食材マップ:世界の味覚

【食材マップ】世界のナス料理:変幻自在の夏野菜

Tags: ナス, 世界の料理, 夏野菜, 野菜, 多国籍料理

ナスは日本でもお馴染みの野菜ですが、世界各地でも広く栽培され、様々な形で食されています。日本の細長いナスだけでなく、丸いもの、卵形のもの、紫や白、緑色のものまで、その種類は豊富です。ナスは油との相性が良く、加熱するとトロリとした食感になるのが特徴です。アク抜きをして使うことで、様々な料理に活用できます。ここでは、世界各地でナスがどのように調理されているかをご紹介します。

イタリア:カポナータ

イタリア南部、特にシチリア島やナポリで親しまれている野菜の煮込み料理です。ナスをメインに、パプリカ、ズッキーニ、玉ねぎ、セロリなどの夏野菜をオリーブオイルで炒め、トマトソースで煮込みます。さらに、ケッパーやオリーブ、酢や砂糖を加えて、甘みと酸味のバランスが良い奥深い味わいに仕上げます。ナスは一度揚げたり、塩もみしてから炒めたりすることで、余分な水分が抜けて旨味が凝縮され、煮崩れしにくくなります。前菜としてそのまま食べたり、パンに乗せたり、パスタソースにしたりと多様な楽しみ方ができます。

ギリシャ・中東:ムサカ

ギリシャをはじめ、トルコや中東地域で食べられている、ナスを使った重ね焼き料理です。スライスしたナスと、ラム肉や牛肉を使ったミートソース、ベシャメルソースを交互に重ねてオーブンで焼き上げます。ナスは揚げたり焼いたりして火を通してから使います。ミートソースのコク、ベシャメルソースのクリーミーさ、そしてトロトロになったナスの食感が一体となり、満足感のある一品です。地域によっては、ナスだけでなくジャガイモやズッキーニも使われます。

インド:ベイガン・バルタ

主に北インドで食べられる、焼きナスを使ったペースト状の料理です。「ベイガン」はヒンディー語でナス、「バルタ」は潰すという意味です。ナスを丸ごと直火で焼いたり、オーブンで焼いたりして皮を焦がし、中の柔らかい果肉を取り出します。これを細かく刻むか潰し、玉ねぎ、トマト、ショウガ、ニンニクなどの香味野菜と様々なスパイスと一緒に炒め合わせます。焼きナス特有のスモーキーな香りが特徴で、ホクホクとした食感とスパイスの風味が食欲をそそります。ロティやナン、ご飯と一緒に食べることが多いです。

中国:魚香茄子(ユーシャンチェーズー)

中国の四川料理や湖南料理でよく見られる、ナスの炒め物です。「魚香」とは魚の香りという意味ですが、魚は使われず、唐辛子、豆板醤、ニンニク、ショウガ、ネギ、酢、砂糖、醤油などで作る甘酢辛い味付けの調味料を指します。ナスは素揚げしてから使うことが多く、外はカリッと、中はトロリとした食感になります。この素揚げしたナスとひき肉(豚肉が多い)、そして魚香ソースを強火で手早く炒め合わせます。ご飯が進む、パンチの効いた味わいが特徴です。

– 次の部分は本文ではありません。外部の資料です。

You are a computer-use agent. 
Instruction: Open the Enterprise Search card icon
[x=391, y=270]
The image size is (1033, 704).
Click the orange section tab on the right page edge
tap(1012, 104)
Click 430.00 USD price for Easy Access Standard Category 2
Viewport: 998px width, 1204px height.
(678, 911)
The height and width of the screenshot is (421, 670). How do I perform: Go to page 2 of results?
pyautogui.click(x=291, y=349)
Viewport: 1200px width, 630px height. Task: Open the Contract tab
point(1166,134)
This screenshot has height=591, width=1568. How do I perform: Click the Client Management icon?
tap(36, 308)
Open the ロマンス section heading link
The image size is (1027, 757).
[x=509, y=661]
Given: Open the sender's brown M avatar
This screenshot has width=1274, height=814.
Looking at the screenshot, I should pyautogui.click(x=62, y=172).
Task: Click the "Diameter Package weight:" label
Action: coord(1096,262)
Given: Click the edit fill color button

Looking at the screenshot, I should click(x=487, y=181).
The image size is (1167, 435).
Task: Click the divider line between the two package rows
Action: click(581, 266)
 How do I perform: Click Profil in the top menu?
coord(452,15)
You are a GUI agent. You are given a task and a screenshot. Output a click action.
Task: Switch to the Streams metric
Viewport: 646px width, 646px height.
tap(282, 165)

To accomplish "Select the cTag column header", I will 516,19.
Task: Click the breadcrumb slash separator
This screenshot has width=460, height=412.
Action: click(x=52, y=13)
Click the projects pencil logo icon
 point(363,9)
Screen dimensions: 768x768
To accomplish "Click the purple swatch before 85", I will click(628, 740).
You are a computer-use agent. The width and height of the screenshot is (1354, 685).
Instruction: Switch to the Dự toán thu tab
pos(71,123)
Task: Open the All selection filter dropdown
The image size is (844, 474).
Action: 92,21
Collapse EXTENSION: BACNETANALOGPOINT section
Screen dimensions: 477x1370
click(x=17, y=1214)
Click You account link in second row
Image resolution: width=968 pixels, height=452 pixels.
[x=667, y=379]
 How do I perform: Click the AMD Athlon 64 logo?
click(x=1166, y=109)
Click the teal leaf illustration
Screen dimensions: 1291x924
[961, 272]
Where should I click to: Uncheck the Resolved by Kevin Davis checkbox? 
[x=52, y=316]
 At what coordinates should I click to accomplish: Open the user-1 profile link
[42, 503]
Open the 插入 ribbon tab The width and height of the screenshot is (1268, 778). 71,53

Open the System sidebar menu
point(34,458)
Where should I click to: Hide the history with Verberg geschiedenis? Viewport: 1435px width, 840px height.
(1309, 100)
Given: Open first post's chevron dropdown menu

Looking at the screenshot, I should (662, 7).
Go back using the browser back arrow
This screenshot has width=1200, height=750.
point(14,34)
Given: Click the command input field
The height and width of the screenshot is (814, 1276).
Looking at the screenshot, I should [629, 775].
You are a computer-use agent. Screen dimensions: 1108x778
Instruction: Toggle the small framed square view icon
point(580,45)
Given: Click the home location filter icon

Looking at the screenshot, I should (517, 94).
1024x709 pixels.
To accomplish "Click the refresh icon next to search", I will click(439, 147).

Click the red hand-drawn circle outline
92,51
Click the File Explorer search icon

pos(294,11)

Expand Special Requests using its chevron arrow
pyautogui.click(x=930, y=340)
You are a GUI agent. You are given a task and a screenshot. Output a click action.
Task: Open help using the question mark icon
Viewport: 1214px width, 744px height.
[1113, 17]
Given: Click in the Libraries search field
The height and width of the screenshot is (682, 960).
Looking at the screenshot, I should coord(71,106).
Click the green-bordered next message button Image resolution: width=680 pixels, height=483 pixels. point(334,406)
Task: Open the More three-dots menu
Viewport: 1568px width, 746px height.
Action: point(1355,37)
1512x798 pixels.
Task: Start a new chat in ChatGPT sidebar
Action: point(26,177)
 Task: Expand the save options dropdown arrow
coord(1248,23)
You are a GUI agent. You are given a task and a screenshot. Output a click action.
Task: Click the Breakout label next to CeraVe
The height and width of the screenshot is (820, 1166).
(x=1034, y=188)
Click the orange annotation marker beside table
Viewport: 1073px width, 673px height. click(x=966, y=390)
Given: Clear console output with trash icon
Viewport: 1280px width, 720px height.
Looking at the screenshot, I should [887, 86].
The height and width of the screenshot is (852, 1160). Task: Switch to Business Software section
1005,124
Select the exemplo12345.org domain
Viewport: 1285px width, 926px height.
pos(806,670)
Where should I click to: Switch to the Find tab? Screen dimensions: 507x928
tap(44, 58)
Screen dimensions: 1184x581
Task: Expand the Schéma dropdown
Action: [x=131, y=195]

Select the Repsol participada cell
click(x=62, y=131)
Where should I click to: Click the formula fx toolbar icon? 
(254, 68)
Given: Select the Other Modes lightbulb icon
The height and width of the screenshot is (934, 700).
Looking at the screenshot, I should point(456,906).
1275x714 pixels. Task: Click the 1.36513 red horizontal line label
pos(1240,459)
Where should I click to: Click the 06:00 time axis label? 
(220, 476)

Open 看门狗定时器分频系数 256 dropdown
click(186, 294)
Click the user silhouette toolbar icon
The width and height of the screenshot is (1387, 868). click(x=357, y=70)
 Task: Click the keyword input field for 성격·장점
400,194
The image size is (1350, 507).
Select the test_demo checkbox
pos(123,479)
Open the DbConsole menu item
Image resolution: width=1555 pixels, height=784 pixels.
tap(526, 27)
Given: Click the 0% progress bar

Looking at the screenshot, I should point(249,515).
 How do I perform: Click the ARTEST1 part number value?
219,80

ナスは、煮る、焼く、揚げる、炒める、蒸すなど、様々な調理法に適応できる柔軟性を持っています。その調理法や組み合わせる食材、味付けによって、全く異なる料理へと姿を変えます。今回ご紹介した料理はほんの一例であり、世界にはまだまだナスの多様な利用法が存在します。身近なナスから、世界の豊かな食文化を感じ取ることができるでしょう。